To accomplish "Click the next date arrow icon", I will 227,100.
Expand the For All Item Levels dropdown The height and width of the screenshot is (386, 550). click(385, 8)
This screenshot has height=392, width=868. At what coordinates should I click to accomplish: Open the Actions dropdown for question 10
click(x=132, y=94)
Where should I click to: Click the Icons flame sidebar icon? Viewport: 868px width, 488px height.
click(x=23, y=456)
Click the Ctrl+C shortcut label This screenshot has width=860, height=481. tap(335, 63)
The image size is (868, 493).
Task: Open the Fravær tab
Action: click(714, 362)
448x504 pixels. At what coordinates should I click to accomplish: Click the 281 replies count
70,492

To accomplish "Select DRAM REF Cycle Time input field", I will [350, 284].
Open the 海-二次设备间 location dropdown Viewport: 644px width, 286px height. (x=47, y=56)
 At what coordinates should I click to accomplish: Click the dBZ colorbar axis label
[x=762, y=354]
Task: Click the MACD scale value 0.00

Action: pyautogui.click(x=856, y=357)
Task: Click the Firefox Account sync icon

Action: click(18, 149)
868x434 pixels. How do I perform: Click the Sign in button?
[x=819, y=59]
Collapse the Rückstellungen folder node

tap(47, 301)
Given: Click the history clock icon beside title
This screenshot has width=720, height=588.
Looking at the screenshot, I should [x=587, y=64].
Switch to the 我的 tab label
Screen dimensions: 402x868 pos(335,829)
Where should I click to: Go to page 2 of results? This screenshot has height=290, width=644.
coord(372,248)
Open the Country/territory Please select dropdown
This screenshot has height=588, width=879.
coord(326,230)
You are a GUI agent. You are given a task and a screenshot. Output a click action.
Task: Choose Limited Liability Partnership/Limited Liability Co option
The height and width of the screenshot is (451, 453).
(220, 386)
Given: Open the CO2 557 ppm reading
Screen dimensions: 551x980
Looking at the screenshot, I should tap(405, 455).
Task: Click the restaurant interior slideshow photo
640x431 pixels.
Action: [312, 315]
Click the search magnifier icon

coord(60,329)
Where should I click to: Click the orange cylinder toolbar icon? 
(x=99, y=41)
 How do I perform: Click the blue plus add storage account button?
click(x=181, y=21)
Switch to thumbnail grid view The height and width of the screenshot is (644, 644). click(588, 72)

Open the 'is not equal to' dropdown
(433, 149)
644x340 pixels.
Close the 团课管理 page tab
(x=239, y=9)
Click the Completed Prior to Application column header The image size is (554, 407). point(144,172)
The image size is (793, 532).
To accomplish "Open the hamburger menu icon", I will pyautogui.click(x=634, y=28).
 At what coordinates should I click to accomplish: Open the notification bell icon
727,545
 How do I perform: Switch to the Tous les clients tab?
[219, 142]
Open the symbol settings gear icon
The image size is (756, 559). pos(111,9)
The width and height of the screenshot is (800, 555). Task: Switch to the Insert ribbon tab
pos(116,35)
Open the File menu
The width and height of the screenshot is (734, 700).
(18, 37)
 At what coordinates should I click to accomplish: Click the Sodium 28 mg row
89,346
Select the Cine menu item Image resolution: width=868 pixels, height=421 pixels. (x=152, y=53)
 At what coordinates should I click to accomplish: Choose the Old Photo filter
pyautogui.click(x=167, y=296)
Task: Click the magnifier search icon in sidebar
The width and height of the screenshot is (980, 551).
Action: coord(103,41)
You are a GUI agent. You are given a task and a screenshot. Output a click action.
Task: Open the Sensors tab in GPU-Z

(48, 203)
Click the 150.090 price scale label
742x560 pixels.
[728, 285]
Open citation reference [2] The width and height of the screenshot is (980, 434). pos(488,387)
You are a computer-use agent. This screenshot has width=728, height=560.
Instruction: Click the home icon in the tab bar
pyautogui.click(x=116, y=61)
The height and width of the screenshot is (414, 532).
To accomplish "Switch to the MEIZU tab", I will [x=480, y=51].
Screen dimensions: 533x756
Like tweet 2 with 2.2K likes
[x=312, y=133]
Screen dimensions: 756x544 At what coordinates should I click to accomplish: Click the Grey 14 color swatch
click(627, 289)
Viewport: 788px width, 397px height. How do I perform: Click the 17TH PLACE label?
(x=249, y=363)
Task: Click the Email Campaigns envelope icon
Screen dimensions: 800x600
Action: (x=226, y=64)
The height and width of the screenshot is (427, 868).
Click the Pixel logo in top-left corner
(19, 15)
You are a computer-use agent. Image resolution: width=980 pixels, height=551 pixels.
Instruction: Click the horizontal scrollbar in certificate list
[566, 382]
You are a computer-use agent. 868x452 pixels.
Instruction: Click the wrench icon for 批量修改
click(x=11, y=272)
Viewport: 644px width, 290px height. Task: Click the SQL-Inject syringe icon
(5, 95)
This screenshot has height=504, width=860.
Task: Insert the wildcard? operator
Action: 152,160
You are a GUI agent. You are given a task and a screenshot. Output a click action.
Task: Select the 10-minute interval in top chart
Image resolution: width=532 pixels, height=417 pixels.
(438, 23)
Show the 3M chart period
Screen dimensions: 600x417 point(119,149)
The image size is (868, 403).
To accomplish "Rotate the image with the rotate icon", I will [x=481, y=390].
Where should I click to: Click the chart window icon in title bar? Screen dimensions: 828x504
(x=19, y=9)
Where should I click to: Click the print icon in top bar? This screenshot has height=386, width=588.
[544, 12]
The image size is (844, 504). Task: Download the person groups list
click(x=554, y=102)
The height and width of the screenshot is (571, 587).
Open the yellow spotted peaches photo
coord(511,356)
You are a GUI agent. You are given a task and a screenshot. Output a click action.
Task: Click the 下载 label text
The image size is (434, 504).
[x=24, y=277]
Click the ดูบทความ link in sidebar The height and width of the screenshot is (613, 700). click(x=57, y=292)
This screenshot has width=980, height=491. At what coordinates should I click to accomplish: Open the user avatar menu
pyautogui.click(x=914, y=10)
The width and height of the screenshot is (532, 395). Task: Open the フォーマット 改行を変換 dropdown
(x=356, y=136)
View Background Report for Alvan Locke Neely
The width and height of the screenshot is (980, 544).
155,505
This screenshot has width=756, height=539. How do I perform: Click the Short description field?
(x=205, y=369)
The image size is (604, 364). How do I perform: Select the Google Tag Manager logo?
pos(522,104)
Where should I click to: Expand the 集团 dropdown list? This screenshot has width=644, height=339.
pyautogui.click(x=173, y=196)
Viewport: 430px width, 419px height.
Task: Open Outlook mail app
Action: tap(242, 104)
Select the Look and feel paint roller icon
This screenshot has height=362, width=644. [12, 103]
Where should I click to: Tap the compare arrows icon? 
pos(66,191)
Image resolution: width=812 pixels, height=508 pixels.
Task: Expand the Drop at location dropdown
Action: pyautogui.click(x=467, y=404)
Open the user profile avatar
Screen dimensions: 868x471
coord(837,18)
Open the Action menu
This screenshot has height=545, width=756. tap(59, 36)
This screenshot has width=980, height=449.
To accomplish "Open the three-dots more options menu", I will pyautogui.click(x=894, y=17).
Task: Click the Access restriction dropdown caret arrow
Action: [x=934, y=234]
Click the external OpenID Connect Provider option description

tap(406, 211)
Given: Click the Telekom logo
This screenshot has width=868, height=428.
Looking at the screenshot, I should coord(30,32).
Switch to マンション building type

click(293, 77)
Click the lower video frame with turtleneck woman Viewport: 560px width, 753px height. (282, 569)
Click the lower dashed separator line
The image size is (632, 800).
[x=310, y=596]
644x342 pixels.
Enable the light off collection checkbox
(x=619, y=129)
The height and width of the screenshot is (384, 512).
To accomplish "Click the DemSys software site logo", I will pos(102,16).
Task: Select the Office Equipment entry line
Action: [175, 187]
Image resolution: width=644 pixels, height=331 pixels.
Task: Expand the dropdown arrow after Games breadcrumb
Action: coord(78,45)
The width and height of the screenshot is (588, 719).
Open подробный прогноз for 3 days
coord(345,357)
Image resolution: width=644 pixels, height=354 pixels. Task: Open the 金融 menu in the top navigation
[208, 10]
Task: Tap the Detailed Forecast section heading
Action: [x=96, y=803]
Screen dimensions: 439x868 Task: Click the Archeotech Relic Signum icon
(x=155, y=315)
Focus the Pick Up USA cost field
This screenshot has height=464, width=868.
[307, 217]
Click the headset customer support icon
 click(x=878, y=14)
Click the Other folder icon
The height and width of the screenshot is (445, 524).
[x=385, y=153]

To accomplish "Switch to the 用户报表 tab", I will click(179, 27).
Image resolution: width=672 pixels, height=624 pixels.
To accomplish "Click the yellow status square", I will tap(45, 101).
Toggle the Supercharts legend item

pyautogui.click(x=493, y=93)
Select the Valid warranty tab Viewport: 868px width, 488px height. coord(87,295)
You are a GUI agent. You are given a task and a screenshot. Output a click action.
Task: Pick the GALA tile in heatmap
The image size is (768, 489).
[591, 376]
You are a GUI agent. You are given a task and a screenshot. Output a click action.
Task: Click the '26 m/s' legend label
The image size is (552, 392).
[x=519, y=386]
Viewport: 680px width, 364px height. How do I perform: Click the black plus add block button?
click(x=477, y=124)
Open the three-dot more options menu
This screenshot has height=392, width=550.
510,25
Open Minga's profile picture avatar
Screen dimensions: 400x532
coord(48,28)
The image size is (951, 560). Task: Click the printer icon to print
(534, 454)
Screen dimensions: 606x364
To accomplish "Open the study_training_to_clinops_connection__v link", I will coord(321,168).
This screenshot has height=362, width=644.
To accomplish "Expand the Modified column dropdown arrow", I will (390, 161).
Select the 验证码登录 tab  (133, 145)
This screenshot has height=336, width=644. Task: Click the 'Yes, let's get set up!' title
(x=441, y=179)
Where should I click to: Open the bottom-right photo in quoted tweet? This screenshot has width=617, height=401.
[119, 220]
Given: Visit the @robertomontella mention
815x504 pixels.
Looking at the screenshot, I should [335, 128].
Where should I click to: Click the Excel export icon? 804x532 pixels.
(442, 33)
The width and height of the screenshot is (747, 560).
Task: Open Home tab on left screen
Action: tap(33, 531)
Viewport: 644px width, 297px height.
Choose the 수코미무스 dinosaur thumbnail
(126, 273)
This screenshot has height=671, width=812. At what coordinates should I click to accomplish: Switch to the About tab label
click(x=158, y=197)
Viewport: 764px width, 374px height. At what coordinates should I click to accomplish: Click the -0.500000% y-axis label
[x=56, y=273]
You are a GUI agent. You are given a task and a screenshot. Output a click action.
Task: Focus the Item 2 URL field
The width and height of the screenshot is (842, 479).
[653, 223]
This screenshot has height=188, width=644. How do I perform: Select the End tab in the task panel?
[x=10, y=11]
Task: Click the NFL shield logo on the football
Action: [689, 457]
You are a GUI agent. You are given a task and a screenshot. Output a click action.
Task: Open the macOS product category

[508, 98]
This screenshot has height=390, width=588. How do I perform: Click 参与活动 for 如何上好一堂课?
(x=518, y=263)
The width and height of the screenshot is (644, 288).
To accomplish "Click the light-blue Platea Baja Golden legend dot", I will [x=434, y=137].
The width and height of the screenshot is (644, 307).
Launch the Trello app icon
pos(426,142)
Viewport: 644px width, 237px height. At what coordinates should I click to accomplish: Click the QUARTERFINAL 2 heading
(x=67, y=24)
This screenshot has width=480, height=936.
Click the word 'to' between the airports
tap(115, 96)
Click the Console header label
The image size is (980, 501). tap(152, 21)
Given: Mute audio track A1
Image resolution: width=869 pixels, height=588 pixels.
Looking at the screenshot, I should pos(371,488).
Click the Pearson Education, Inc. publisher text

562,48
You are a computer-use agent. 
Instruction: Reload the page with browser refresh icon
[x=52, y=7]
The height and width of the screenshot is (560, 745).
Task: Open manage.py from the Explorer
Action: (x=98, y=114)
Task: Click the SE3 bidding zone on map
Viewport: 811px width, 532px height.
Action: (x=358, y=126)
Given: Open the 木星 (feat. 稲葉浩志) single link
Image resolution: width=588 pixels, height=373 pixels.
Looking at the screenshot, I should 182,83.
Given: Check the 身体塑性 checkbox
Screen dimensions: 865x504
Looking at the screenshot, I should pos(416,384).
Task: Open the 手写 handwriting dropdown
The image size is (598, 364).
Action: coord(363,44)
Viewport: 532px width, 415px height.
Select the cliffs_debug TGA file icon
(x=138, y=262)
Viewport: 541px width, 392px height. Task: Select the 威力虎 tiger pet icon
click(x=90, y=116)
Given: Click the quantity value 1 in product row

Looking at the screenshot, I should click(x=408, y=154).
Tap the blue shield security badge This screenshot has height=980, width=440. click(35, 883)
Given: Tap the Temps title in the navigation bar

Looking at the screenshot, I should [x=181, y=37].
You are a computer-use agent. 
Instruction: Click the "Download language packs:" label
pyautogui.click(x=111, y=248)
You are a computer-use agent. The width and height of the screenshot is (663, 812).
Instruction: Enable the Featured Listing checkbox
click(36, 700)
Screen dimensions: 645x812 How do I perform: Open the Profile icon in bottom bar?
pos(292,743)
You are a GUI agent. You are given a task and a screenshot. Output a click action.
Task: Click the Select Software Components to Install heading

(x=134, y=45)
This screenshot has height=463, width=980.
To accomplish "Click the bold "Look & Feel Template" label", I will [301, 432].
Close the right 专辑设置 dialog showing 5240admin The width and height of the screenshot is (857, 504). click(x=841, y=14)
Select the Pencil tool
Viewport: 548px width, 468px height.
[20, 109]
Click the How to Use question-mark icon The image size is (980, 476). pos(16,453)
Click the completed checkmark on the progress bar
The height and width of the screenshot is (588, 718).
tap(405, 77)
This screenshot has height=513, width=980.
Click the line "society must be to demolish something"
================
**REQUIRED ACTION**
The answer should be one number: how many lines in the data contain the word "Focus".

**SOLVED EXERCISE**
2